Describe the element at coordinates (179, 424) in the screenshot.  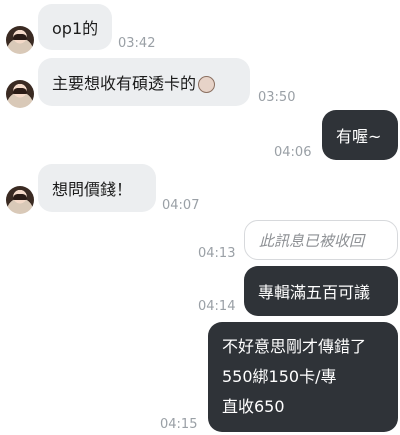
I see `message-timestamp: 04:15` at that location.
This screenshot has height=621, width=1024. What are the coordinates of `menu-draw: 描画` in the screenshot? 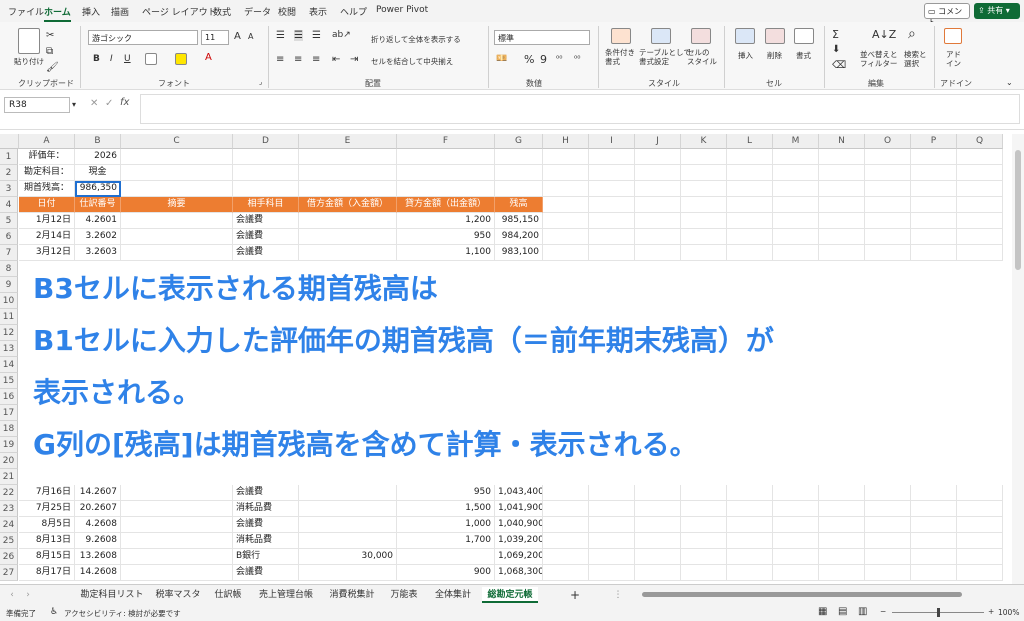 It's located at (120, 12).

__________________________________________________

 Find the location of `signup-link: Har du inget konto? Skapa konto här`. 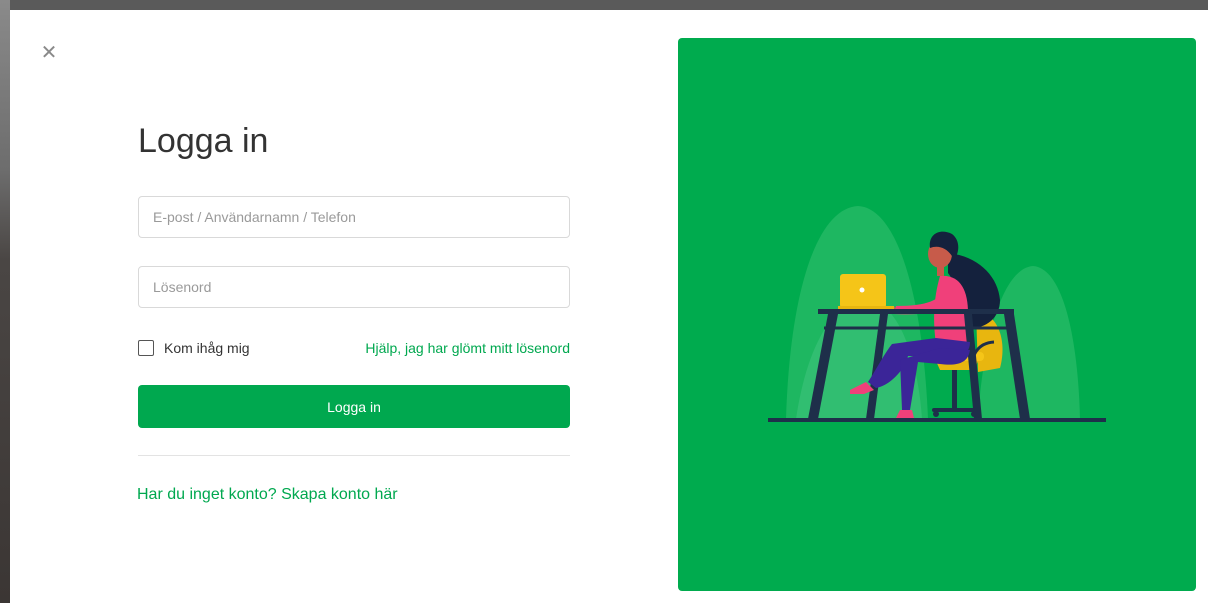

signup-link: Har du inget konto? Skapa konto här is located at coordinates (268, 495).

__________________________________________________

**The task**
Copy the part of the records that opens with the line containing "Find the location" and closes with the line containing "signup-link: Har du inget konto? Skapa konto här is", keeping each line exactly as it appears. Leave the pictures out of your copy.

**Response**
 Find the location of `signup-link: Har du inget konto? Skapa konto här`. 

signup-link: Har du inget konto? Skapa konto här is located at coordinates (268, 495).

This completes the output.